WHAT YOU ARE ASKED TO DO
Starting at the line that has "Task: Click the Selfie-2FA person icon" and stopping after the line that has "This screenshot has width=523, height=516.", reproduce the listing below exactly; omit everything else.

MATERIALS PROVIDED
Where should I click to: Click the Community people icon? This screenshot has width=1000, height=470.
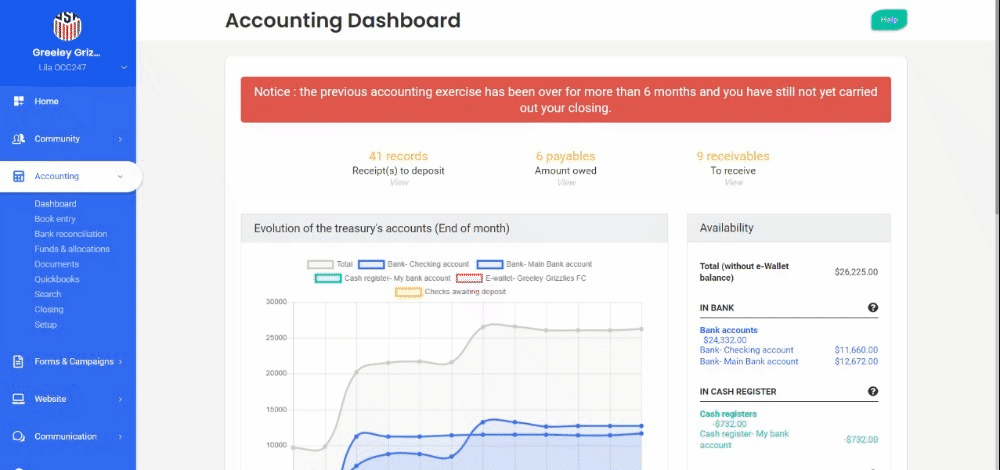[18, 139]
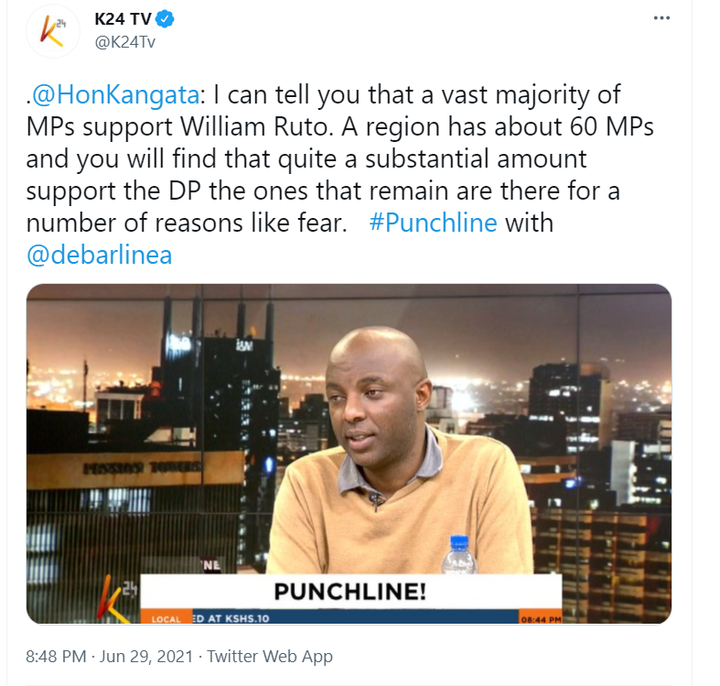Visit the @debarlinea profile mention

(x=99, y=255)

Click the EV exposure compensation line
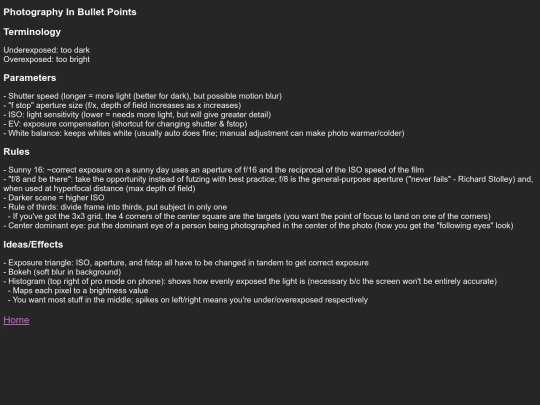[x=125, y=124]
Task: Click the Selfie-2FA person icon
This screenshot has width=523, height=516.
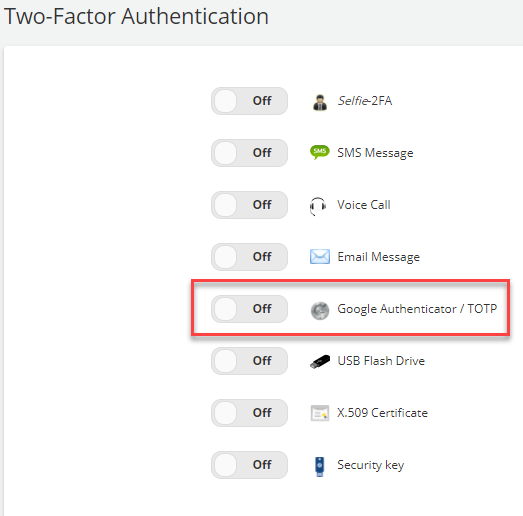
---
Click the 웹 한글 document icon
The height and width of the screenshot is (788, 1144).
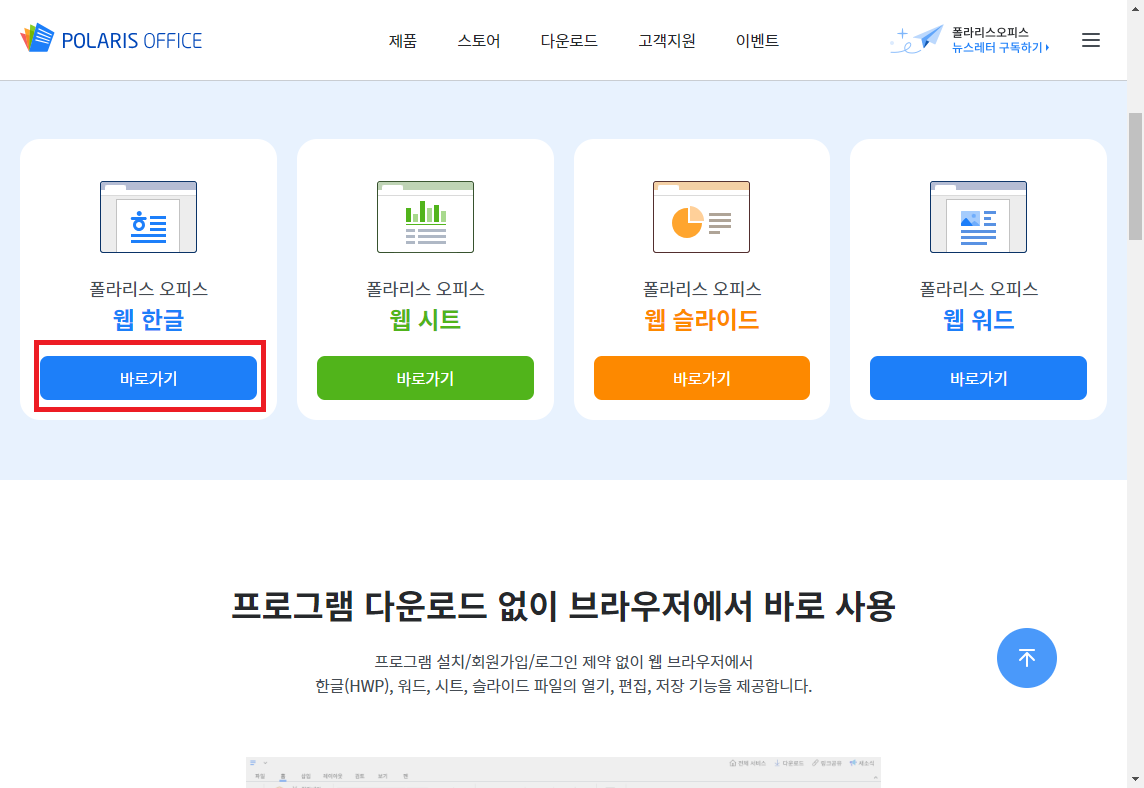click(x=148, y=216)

RESULT FOR THIS TASK
Task: Click the Selfie-2FA person icon
This screenshot has width=523, height=516.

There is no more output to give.